On Wednesday, I met with a client that I’ve worked with for more than 10 years. In fact, we signed the new account paperwork the night before my second daughter was born. As you might expect, my wife was not thrilled.
In the late 1980s, this couple made a substantial investment with an extremely well known investor – someone I grew up watching on Wall Street Week with Louis Rukeyser.
When they first showed me his performance numbers a number of years ago, I was flabbergasted by how good they were and I realized that the reputation was well earned.
I don’t know what the numbers were at that time, but through the end of September this year, he’s up 12.02 percent per year since inception versus 9.94 percent for the S&P 500. Over a long period like this, the compounding is amazing: the cumulative return for the client is 1,729 percent versus 927 percent for the index of large cap stocks.

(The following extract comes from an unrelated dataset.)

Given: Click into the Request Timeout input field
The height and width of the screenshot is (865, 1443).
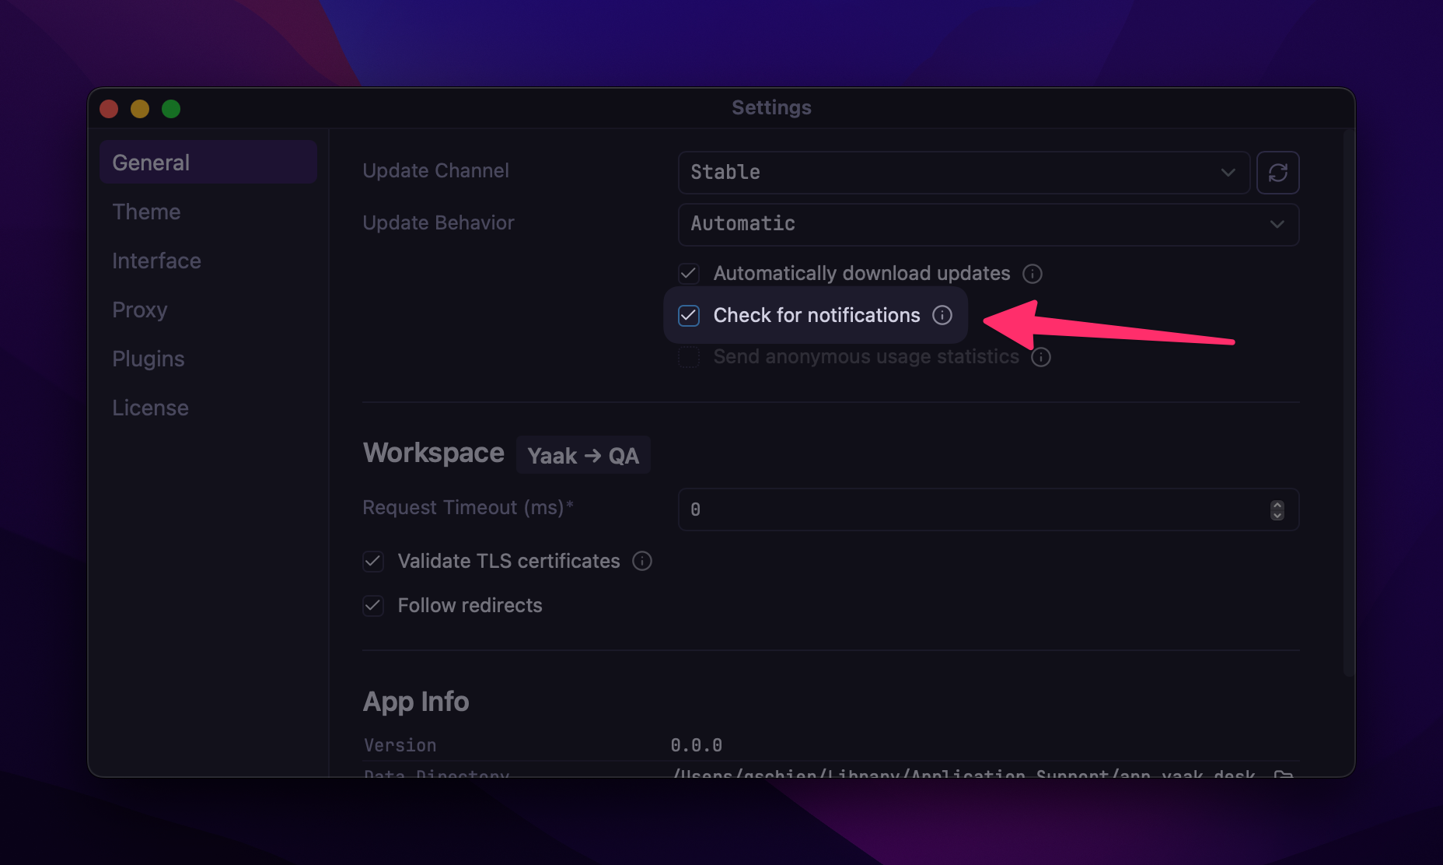Looking at the screenshot, I should coord(972,510).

She showed me the statements during the meeting and I noticed that they are down -2.09 percent this year, compared to the positive 8.34 percent return for the S&P 500 over the same time period.
At that moment, I had a Eureka! moment – he’s a small cap investor! Glancing at the holdings, I recognized some of the companies, but most of them are mid cap companies. There were a few large cap stocks, but among the 80 or so holdings, a lot of them were fairly small companies.
Of course there is nothing wrong with small cap companies, we own a good deal of them through mutual funds and ETFs. But, it occurred to me that the outperformance might not be due to skill, but instead exposure to the classic factors that we talk about so frequently, like size, value and momentum.
Yesterday, I loaded the month returns into our software to see whether the results were explained by skill (alpha) or simple factor exposure that we can get with cheap index funds.
As it turns out, there’s a chance there may be some skill. Based on this data and using the Fama-French three factor model, there’s a roughly 50/50 chance that the 0.65 percent per year in return that the model doesn’t explain (the alpha) is skill.
Most of the return, 11.4 percent per year or so, can be explained by exposure to small, cheap companies, or size and value factors. When I watched some old Rukeyser videos on YouTube featuring this investor, he talks about buying cheap companies that are takeover targets – small and cheap stocks.
My clients earned it, but the statistical tests basically show that it’s 50/50 whether it was luck or skill. It may happen again, although since this investor is 72, the question is whether or not that skill will carry over to the next generation, especially since another test showed that there’s been no alpha over the last decade.
Now, let me be clear, I still admire this guy, Investor X. All the results that I am quoting are net of fees, so, presumably, there was more alpha that may have even been statistically significant.
Not only that, he started his firm in 1976, well before academia had figured out the factor premiums that we now rely on so heavily.
Back then, the term ‘small cap’ didn’t exist and the research in this area didn’t hit the ivory towers until 1980. The three factor model that I used to test these numbers didn’t exist until 1992. Value has been well known since the 1932 Graham & Dodd book, Security Analysis, of which this fellow is a proponent.
In short, he was a pioneer. Kudos to him for developing the ideas early and putting them in action for the benefit of his clients. And kudos to my clients for sticking with him over the years – there were some periods, like this year, where he didn’t look like the S&P 500 and a lot of people might have bailed out.
When I first saw his performance a few years ago, I didn’t think we could do as well for our clients and I was a little sad about it.
Now, I realize that we absolutely have the tools to earn these kinds of returns, although we wouldn’t ever put all of our eggs in one basket. We have small value exposure, but it isn’t the entire portfolio like it was for these clients, whether they realized it or not.